Action item: Please copy every record below exactly and leave out the pictures.

--- Records shown Enclosed Below ---

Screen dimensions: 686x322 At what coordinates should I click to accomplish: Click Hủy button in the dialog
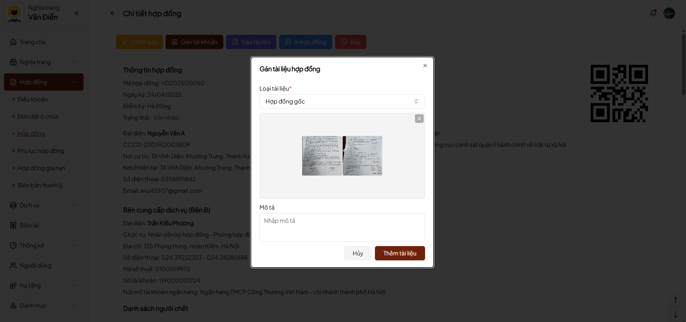[x=358, y=253]
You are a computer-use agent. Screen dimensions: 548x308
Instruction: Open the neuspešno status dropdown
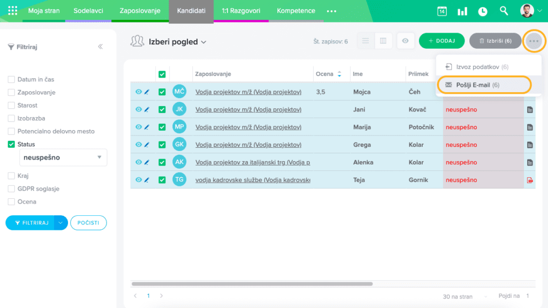(63, 157)
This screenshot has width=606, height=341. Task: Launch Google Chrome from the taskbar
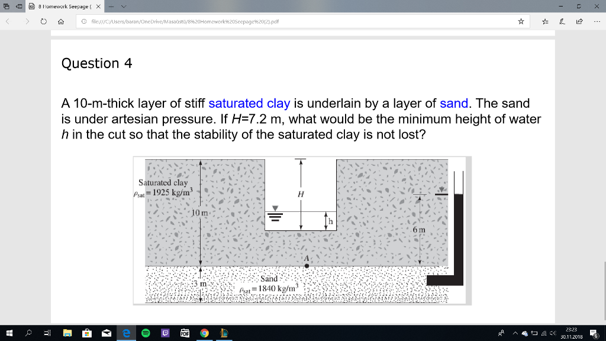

--- End of Enclosed Records shown ---

Problem solution:
Screen dimensions: 686x322 At what coordinates should I click to accomplish: Click Hủy button in the dialog
[x=358, y=253]
You are a computer-use agent. Screen dimensions: 548x308
Instruction: Open the neuspešno status dropdown
(63, 157)
This screenshot has width=606, height=341. Task: Launch Google Chrome from the taskbar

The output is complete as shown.